Instructions to follow. Could you copy out all of the records below exactly, leaving out every picture?

[Items from a data source]

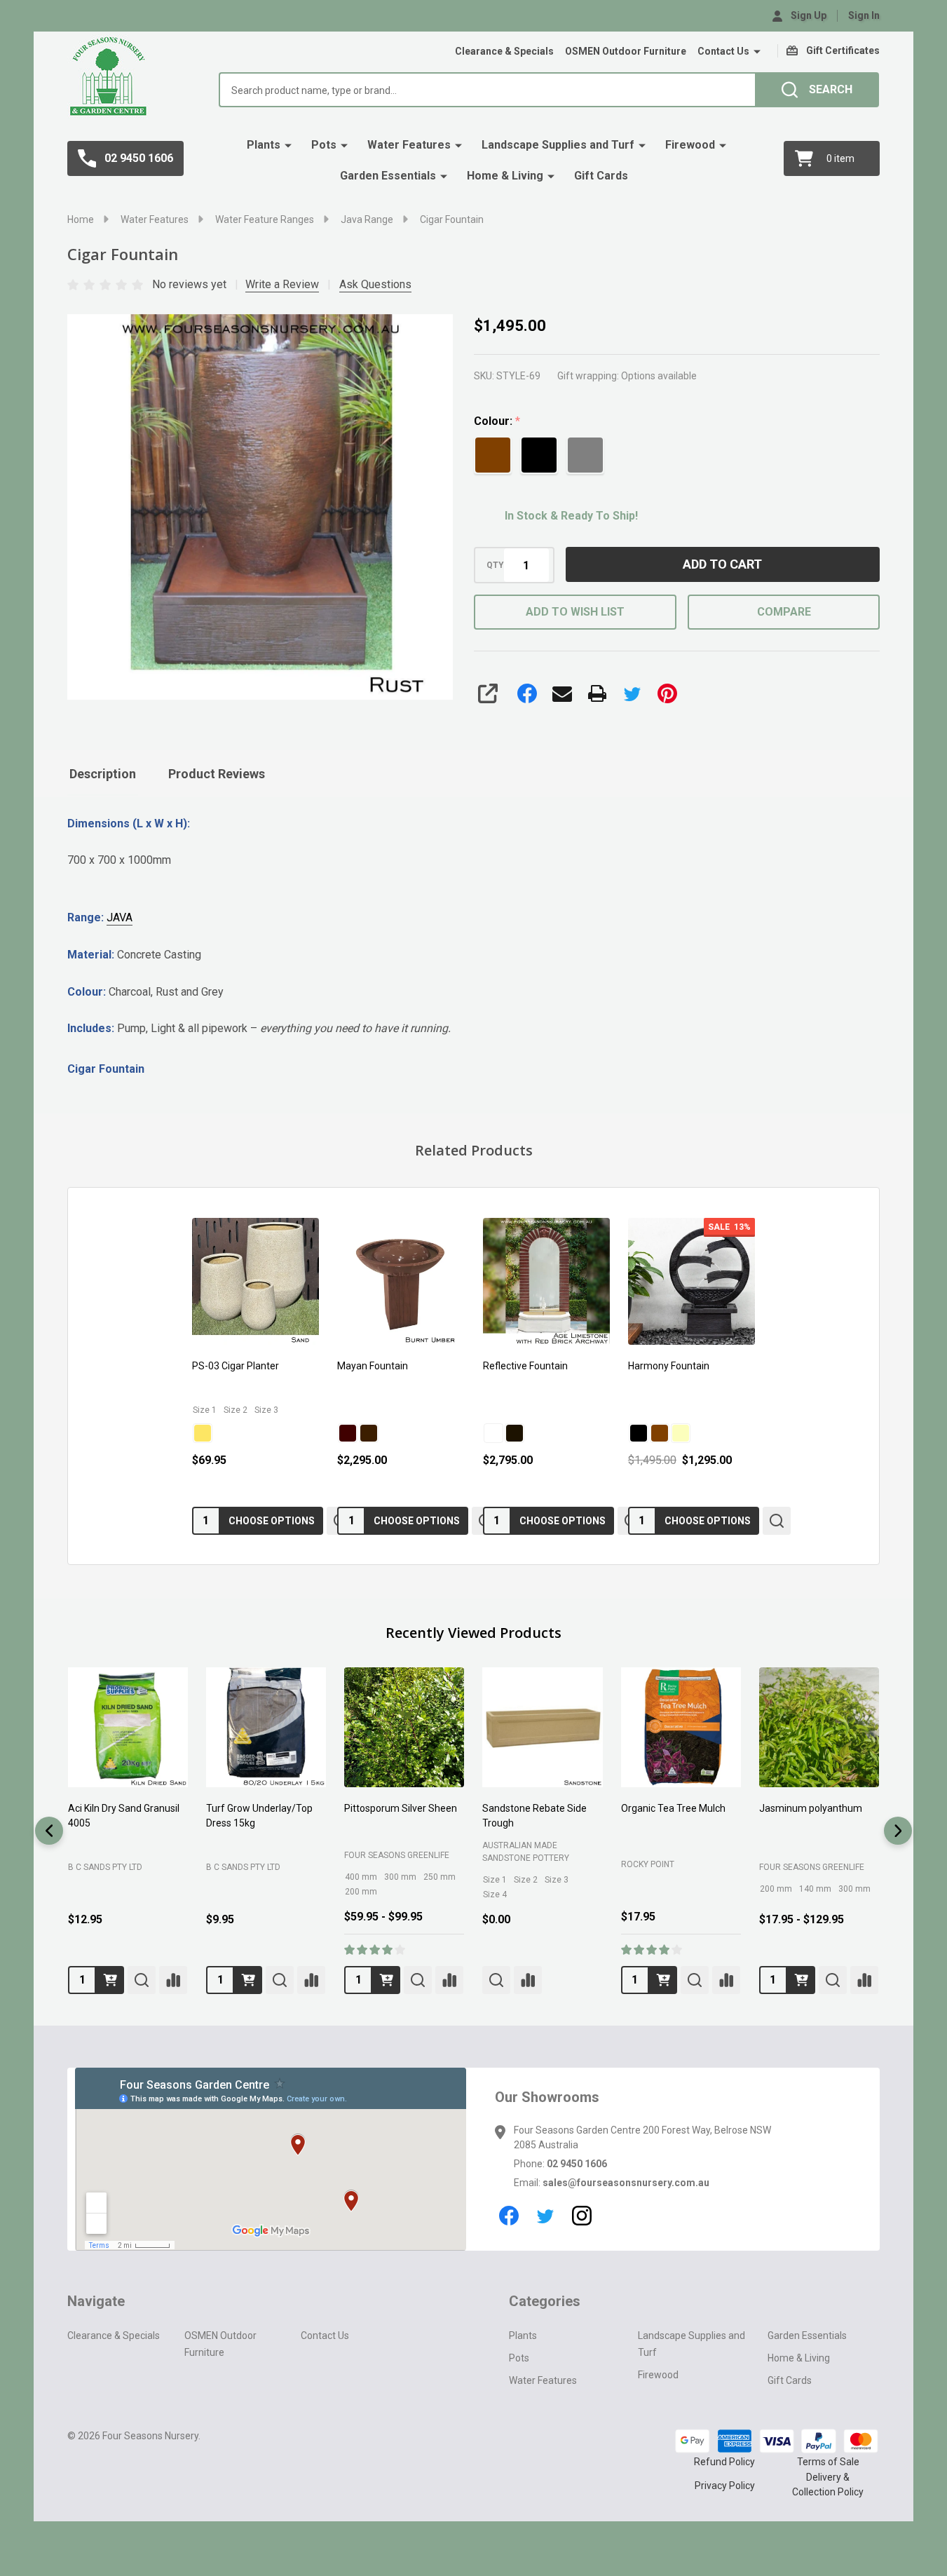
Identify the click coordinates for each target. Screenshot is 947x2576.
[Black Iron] (514, 1432)
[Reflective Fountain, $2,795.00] (546, 1281)
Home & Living (505, 175)
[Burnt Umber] (369, 1432)
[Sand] (202, 1432)
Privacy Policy (725, 2485)
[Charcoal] (638, 1432)
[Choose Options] (386, 1980)
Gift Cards (601, 175)
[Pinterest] (667, 693)
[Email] (562, 693)
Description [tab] (102, 773)
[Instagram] (582, 2216)
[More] (757, 52)
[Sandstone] (680, 1432)
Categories (544, 2301)
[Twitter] (632, 693)
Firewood (690, 144)
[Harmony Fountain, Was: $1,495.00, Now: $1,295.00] (691, 1281)
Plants (263, 144)
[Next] (898, 1831)
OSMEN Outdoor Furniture (625, 51)
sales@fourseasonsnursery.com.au (626, 2182)
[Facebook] (527, 693)
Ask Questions (375, 284)
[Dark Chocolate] (347, 1432)
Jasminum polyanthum (810, 1809)
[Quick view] (777, 1520)
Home (80, 219)
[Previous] (49, 1831)
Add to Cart (722, 564)
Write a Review (282, 284)
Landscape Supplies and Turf (558, 144)
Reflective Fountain (525, 1365)
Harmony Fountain (668, 1365)
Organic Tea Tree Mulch (673, 1809)
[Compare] (173, 1980)
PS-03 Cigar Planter (235, 1365)
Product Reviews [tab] (216, 773)
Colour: (497, 421)
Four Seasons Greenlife (396, 1856)
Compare (784, 611)
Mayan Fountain (372, 1365)
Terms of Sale (828, 2461)
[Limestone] (493, 1432)
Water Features (409, 144)
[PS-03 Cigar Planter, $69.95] (255, 1281)
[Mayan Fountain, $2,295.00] (400, 1281)
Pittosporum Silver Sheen (400, 1809)
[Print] (597, 693)
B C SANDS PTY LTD (105, 1867)
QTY (495, 565)
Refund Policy (724, 2461)
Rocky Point (647, 1864)
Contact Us (723, 51)
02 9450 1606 (577, 2163)
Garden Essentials (388, 175)
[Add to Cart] (110, 1980)
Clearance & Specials (504, 51)
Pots (323, 144)
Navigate (96, 2301)
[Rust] (659, 1432)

Answer for this exercise.
Identify the click coordinates for each target. Screenshot is 947x2576.
[Black Iron] (514, 1432)
[Reflective Fountain, $2,795.00] (546, 1281)
Home & Living (505, 175)
[Burnt Umber] (369, 1432)
[Sand] (202, 1432)
Privacy Policy (725, 2485)
[Charcoal] (638, 1432)
[Choose Options] (386, 1980)
Gift Cards (601, 175)
[Pinterest] (667, 693)
[Email] (562, 693)
Description [tab] (102, 773)
[Instagram] (582, 2216)
[More] (757, 52)
[Sandstone] (680, 1432)
Categories (544, 2301)
[Twitter] (632, 693)
Firewood (690, 144)
[Harmony Fountain, Was: $1,495.00, Now: $1,295.00] (691, 1281)
Plants (263, 144)
[Next] (898, 1831)
OSMEN Outdoor Furniture (625, 51)
sales@fourseasonsnursery.com.au (626, 2182)
[Facebook] (527, 693)
Ask Questions (375, 284)
[Dark Chocolate] (347, 1432)
Jasminum polyanthum (810, 1809)
[Quick view] (777, 1520)
Home (80, 219)
[Previous] (49, 1831)
Add to Cart (722, 564)
Write a Review (282, 284)
Landscape Supplies and Turf (558, 144)
Reflective Fountain (525, 1365)
Harmony Fountain (668, 1365)
Organic Tea Tree Mulch (673, 1809)
[Compare] (173, 1980)
PS-03 Cigar Planter (235, 1365)
Product Reviews [tab] (216, 773)
Colour: (497, 421)
Four Seasons Greenlife (396, 1856)
Compare (784, 611)
Mayan Fountain (372, 1365)
Terms of Sale (828, 2461)
[Limestone] (493, 1432)
Water Features (409, 144)
[PS-03 Cigar Planter, $69.95] (255, 1281)
[Mayan Fountain, $2,295.00] (400, 1281)
Pittosporum Silver Sheen (400, 1809)
[Print] (597, 693)
B C SANDS PTY LTD (105, 1867)
QTY (495, 565)
Refund Policy (724, 2461)
Rocky Point (647, 1864)
Contact Us (723, 51)
02 9450 1606 (577, 2163)
Garden Essentials (388, 175)
[Add to Cart] (110, 1980)
Clearance & Specials (504, 51)
Pots (323, 144)
Navigate (96, 2301)
[Rust] (659, 1432)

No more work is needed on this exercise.